Marocco, perché dopo il terremoto accetta aiuti da solo quattro paesi?

Spagna, Regno Unito, Qatar ed Emirati Arabi Uniti: questi gli unici quattro paesi da cui il Marocco accetterà aiuti internazionali dopo il grave sisma che ha colpito la nazione magrebina nella notte tra l’8 e il 9 settembre. Le autorità marocchine hanno infatti preso questa decisione nonostante molti altri paesi, compresi l’Italia e il resto dell’Unione Europea, già nelle prime ore avevano messo a disposizione uomini, mezzi e competenze.

Soprattutto la Francia, legata da uno stretto rapporto diplomatico, storico e di collaborazione con il Marocco aveva espresso la piena disponibilità sin da subito.

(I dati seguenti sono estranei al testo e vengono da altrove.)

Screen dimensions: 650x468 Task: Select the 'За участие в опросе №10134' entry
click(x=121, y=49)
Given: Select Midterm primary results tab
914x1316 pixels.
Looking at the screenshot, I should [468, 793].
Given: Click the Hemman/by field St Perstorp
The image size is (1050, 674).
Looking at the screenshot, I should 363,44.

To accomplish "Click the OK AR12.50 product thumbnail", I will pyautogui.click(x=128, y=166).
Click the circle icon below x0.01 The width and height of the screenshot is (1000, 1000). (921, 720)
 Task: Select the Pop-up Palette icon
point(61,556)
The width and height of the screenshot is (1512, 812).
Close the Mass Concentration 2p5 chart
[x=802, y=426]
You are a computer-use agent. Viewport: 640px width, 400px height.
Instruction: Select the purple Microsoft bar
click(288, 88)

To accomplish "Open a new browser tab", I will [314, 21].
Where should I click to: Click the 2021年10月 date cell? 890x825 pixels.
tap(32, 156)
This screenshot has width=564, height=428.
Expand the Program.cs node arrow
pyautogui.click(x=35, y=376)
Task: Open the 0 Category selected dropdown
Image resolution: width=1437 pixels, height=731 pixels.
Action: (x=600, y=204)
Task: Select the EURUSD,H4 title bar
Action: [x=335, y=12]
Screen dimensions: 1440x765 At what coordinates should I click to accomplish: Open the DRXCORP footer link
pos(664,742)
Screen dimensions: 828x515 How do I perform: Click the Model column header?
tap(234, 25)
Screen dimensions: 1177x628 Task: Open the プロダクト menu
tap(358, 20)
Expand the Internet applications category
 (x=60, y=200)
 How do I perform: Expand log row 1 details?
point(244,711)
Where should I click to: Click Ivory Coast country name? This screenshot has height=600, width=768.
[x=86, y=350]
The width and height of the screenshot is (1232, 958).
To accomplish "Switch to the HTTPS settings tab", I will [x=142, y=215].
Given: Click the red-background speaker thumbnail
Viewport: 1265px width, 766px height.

Il presidente Emmanuel Macron aveva infatti pubblicato il 9 Settembre un post su Twitter con cui affermava che “la Francia è disposta a offrire il suo aiuto al Marocco se il Marocco decide che è utile”. Nel frattempo il presidente ha annunciato lo stanziamento di 5 milioni di euro in aiuti che andranno alle organizzazioni non governative già attive nelle zone disastrate.

La spiegazione ufficiale viene data dal Ministero degli Interni che, in un recente comunicato, ha chiarito di aver accettato l’aiuto offerto solo da quattro paesi “in questa fase specifica”, giustificando la sua decisione con la “valutazione precisa” dei bisogni e “tenendo conto che la mancanza di coordinamento in tali situazioni potrebbe essere controproducente“.

Jens Laerke, vice portavoce dell’OCHA, ha dichiarato ad Al Jazeera che “le Nazioni Unite hanno inviato un team di esperti di emergenza per offrire il nostro sostegno nella valutazione, nel coordinamento e nella risposta allo sforzo guidato dal governo”.

“Questa squadra delle Nazioni Unite è stata inviata su richiesta del coordinatore residente delle Nazioni Unite in Marocco”, ha continuato Laerke, osservando che “INSARAG è disponibile come rete per la risposta delle squadre di ricerca e soccorso urbano (USAR), ma non ha ricevuto alcuna richiesta dal governo“.

“Spetta alle autorità marocchine determinare quale sostegno ritengono necessario. Continuiamo ad essere in stretta comunicazione con le autorità su questi temi”, ha detto Laerke. “In un disastro di questa portata, l‘ONU è pronta a sostenere il popolo e il governo del Marocco“.

Eppure accettare aiuti internazionali è di fondamentale importanza, soprattutto se per la complessa struttura del territorio marocchino

La macchina degli aiuti infatti, già esile di per sé, si sforza di avanzare lungo strade di montagna spesso bloccate da enormi massi che ostruiscono il passaggio o da porzioni di muri crollati sull’asfalto. Il paesaggio ricorda una scena lunare, e in molte località, soprattutto quelle più elevate, persiste ancora l’isolamento. La necessità di provvedere a tutte le esigenze è pressante, dall’approvvigionamento d’acqua al cibo, dai vestiti alle coperte.

Non a caso Abdelhakim Moustaid, direttore sanitario regionale di Ouirgane, a sud di Marrakesh, ha detto che gli sforzi di salvataggio sono una “operazione complessa“.

E, quando manca il sostegno del governo, intervengono i privati, cercando di colmare le mancanze con proprie iniziative.